Correct answer: E. Cardiac tamponade.
This patient has developed cardiac tamponade due to a large pericardial effusion. Pericardial effusion is a known consequence of moderate to severe hypothyroidism and is suggested in this case by the patient's diminished heart sounds, low voltage on electrocardiography, and an enlarged cardiac silhouette on chest radiograph. Acute adrenal insufficiency may develop in patients begun on levothyroxine therapy in the setting of unrecognized chronic adrenal insufficiency, but other than hypotension, the clinical clues do not support this diagnosis. Although this patient is at risk for developing ischemia as the thyroid hormone levels are increased, nothing in the scenario points to this diagnosis either. The “hypothyroid heart” refers to decreased contractility and pulse rate—both contributing to a decreased cardiac output at a time when peripheral vascular resistance is increased. The patient is at risk for cardiomyopathy and congestive heart failure through these mechanisms, but nothing in the scenario suggests this etiology for his decline in cardiac function.
- Pericardial effusion is a consequence of moderate to severe hypothyroidism and is indicated by diminished heart sounds, low voltage on electrocardiography, and an enlarged cardiac silhouette.
- The “hypothyroid heart” refers to decreased contractility and pulse rate—both contributing to a decreased cardiac output at a time when peripheral vascular resistance is increased.
Correct answer: B. ACTH, cortisol followed by cosyntropin stimulation.
The patient has hypothyroidism due to autoimmune destruction of the thyroid, a form of chronic lymphocytic thyroiditis. She is treated appropriately with levothyroxine, and her TSH begins to return to normal concentrations, signifying replenishment of thyroxine deficiency.
Unfortunately, the patient has an additional unsuspected autoimmune process: destruction of the adrenal cortex. When autoimmune processes result in concomitant thyroid and adrenal failure, the clinical complex is referred to as Schmidt's syndrome. Adrenal failure is often unrecognized initially, since low thyroxine concentration results in depressed metabolic clearance of diminished cortisol levels. As thyroxine deficiency is corrected, metabolic rate increases, cortisol is cleared and the damaged zona fasciculata is unable to compensate with cortisol production.
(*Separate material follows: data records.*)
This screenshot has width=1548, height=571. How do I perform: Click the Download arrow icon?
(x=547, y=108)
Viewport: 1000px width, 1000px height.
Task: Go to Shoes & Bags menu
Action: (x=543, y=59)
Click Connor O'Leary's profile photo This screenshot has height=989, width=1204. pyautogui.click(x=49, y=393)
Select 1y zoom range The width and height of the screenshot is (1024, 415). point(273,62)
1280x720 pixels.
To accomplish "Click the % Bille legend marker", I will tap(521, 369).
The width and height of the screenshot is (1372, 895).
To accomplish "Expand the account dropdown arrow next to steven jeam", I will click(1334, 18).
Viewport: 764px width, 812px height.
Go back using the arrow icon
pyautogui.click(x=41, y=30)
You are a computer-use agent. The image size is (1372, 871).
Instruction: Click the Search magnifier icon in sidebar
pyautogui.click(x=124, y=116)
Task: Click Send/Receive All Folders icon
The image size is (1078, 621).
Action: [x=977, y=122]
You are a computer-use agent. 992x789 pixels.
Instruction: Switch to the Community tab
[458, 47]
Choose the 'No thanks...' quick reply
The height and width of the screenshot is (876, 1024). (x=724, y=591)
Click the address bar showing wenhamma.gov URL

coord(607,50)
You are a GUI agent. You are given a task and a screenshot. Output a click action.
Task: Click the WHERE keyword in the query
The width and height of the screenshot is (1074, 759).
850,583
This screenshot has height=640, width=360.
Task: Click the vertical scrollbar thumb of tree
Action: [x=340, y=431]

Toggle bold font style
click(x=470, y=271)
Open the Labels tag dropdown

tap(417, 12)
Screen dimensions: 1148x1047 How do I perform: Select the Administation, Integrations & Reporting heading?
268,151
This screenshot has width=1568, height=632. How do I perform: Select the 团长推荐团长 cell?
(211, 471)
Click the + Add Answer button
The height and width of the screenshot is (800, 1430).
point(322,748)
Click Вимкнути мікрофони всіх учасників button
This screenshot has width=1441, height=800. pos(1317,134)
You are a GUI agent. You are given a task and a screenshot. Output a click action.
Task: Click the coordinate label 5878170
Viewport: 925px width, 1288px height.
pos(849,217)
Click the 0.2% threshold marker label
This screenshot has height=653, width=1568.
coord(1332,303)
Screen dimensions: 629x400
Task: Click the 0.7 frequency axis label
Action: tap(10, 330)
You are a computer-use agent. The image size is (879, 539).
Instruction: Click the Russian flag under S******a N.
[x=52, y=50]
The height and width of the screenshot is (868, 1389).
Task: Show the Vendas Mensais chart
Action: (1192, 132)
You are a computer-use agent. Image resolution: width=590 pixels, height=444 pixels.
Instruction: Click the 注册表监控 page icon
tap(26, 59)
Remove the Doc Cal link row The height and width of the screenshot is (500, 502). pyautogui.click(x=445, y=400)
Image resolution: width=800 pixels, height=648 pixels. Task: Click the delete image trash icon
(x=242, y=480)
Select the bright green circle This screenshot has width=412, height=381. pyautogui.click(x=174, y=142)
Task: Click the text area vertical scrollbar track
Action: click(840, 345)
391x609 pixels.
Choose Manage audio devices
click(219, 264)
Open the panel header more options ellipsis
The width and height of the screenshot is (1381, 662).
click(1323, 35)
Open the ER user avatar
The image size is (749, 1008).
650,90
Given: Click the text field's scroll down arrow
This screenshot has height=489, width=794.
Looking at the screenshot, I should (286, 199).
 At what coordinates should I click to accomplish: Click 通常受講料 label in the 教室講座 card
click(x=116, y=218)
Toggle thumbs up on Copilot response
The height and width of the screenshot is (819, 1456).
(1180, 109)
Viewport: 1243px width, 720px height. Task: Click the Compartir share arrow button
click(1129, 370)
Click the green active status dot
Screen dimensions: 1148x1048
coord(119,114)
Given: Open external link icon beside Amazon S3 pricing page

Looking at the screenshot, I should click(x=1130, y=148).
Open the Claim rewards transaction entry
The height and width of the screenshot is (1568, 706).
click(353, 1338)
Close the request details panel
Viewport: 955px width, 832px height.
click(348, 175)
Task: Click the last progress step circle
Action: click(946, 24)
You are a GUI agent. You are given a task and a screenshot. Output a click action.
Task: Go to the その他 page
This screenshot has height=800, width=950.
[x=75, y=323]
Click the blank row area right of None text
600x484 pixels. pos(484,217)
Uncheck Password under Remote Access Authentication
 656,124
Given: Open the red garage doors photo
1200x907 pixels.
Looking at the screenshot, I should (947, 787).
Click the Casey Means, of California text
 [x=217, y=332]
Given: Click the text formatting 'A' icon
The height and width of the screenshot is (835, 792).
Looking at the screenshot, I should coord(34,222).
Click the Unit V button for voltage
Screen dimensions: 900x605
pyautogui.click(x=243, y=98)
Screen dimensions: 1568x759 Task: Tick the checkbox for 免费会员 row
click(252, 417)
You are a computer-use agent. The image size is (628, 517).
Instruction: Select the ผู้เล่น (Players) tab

The patient subsequently develops clinical adrenal insufficiency and requires glucocorticoid supplementation. Antibodies to the 21-hydroxylase enzyme (CYP21) are frequently present in patients with autoimmune adrenal insufficiency.
Primary adrenal insufficiency results in loss of all three layers of the adrenal cortex, causing insufficient aldosterone, cortisol, and androgen secretion. The patient experiences a decrease in cardiac output, increased secretion and renal response to arginine vasopressin, and diminished renal clearance of potassium. Free water retention results in hyponatremia. The patient is hyperkalemic, hypotensive, and mildly hypoglycemic.
Diagnosis is made with a cosyntropin stimulation test, and hydrocortisone, 20 mg in the morning and 5 to 10 mg in the evening, is required after therapy for acute adrenal insufficiency is administered.
Thyroid-stimulating immunoglobulins are associated with autonomous thyroid function (Graves' disease). Triiodothyronine concentrations would be expected to be low or normal, but this offers little discriminatory information.
- In patients with concomitant autoimmune adrenal and thyroid failure (Schmidt's syndrome), adrenal failure is often unrecognized initially; as thyroxine deficiency is corrected, the patient develops clinical adrenal insufficiency, requiring glucocorticoid supplementation.